It’s a busy day at Chase International in Zephyr Cove. In between meetings, we sat down with Sue Lowe, Senior Vice President and Corporate Broker, and Mike Flanagan, Assistant Broker of the Zephyr Cove office, to find out how they maintain market leadership year after year.
Sue, how did you get into the real estate business?
I use to run a personal services business—taking care of people’s houses, overseeing remodels, planning weddings and parties.
I planned a big event for one of Shari’s clients, and when I met Shari, she said, “You’re really good at organizing things. How would you like to be my assistant and get into the real estate business?”
So I came on board, and within three months, I had my license. I never planned on being in real estate, but that’s how it happened.
Back in those days, Shari was fairly new to the business too. She had sold most of Pinewild, a lakefront townhome development, then came up with the concept of being a broker for four or five clients all over the world. She never lost that vision, and soon, people came to associate Shari Chase with luxury properties at Lake Tahoe as well as around the globe.
When I started with Chase, I didn’t know anything about real estate. Shari created a new vision for luxury, and we both executed on that vision of the way luxury real estate was marketed across the nation.
We did not have mentors at that time. We just charged forward, driven and determined to do better each and every day. We learned by our mistakes, and people were attracted to the way we did business together.
I always liken it to Mister Toad’s Wild Ride at Disneyland, where half the time you’ve got your hands up going “wheeeeee” and the other half you’re holding on for dear life.
Did the brokerage stay small for a few years before adding people?
Within two years, I became the broker of the company. Trinkie Watson joined us shortly after that, and then Marge Hauge, who just celebrated her 25th year at Chase.

Records shown:

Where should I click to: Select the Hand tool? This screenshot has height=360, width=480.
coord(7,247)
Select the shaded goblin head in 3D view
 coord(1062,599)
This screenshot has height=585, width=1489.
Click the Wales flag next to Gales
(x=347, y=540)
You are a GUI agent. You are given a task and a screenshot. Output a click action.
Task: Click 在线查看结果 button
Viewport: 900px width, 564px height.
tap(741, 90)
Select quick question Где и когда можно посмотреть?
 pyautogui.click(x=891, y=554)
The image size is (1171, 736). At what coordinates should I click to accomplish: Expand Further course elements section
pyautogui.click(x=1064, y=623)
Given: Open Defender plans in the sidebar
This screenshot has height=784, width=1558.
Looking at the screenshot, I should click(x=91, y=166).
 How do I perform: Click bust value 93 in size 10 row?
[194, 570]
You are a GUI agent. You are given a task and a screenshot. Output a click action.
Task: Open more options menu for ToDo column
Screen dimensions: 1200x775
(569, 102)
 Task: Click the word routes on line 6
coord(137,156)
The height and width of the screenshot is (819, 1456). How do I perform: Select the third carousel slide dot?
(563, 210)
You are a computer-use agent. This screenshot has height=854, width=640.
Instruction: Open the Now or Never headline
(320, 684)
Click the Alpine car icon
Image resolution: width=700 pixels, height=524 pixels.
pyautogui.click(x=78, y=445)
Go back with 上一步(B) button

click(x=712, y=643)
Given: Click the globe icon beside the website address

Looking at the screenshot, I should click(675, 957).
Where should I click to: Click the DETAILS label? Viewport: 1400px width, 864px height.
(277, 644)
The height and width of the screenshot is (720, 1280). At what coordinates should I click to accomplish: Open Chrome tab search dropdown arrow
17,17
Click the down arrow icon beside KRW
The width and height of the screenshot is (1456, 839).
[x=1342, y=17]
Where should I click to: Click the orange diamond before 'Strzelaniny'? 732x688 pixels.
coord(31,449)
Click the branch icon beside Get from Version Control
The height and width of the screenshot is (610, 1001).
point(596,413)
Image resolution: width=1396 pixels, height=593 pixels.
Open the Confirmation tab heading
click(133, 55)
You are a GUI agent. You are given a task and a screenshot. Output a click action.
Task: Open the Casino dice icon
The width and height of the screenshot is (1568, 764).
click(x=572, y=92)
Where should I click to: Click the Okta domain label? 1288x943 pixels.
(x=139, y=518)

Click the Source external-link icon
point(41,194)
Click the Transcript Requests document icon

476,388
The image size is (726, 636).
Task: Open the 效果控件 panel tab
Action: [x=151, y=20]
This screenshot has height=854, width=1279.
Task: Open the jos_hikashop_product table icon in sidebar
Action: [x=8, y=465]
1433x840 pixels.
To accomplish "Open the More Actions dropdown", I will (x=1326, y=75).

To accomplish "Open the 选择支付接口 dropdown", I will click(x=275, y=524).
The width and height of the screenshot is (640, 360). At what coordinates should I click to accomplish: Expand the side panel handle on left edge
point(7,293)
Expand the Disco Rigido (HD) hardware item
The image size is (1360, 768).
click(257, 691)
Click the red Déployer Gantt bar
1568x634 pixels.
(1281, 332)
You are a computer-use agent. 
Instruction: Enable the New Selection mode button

To be done:
**a.** In the Chase International interview, how soon after coming on board did Sue Lowe have her real estate license?
**b.** List every person the Chase International interview names with a full name.
**c.** Extend the Chase International interview from its final line, keeping the same question-and-answer style.
The rows are separate material with no connection to the interview.

Answers given:
**a.** Within three months.

**b.** Sue Lowe, Mike Flanagan, Shari Chase, Trinkie Watson, Marge Hauge

**c.**
We started out in a tiny little office at Marla Bay above the baggy pants store. Then we moved into the old Round Hill Mall, where we had 200 square-foot offices, side-by-side.
In the beginning, agents were hesitant to work with us because our upscale presentation wasn’t the norm. As we gained client recognition, we started to grow.
We added agents that fit our culture, and pretty soon we had 25 agents. We were a very small boutique firm, serving the entire lake as we had partnered with top broker associates, opening offices in Incline Village and Tahoe City.
What was your first big listing, and how did you get it?
The first notable listing we landed was Villa Harrah. Shari had strong connections with Harrah’s, and I had worked for Harrah’s in the entertainment office for 12 years prior to opening my own business. I oversaw Villa Harrah, where the celebrities would stay, so it was kind of ironic that we ended up representing that property.
Shari went directly to the Holiday Inn corporate staff and got it. She did the same thing with Jack Dreyfus to secure the Thunderbird Lodge listing. That’s her. Nothing scares Shari.
As Shari’s assistant, we did everything together for a long time because we were so small. As the company grew and as a new broker, I learned a lot from overseeing the agents at the company.
What was the turning point that led the company to grow?
Shari was invited to join the Brain Trust, a group of the nation’s top independent luxury brokerages. We got so much value out of that organization.
We would travel to each of the owners’ hometowns and do a peer review of their businesses to help them improve while gathering ideas. The owners would bring their leadership teams, and we would spend three days observing their operations and giving our suggestions.
When it was finally our turn, they came to Lake Tahoe, looked at us and said, “You’ve got luxury dialed-in here. You’re well known, but you need to grow. You need to expand as soon as you possibly can.”
So we hired a consultant. Personally, he helped me strengthen my mindset as a leader. He taught me not to be attached to the outcome and not to carry everyone else’s problems.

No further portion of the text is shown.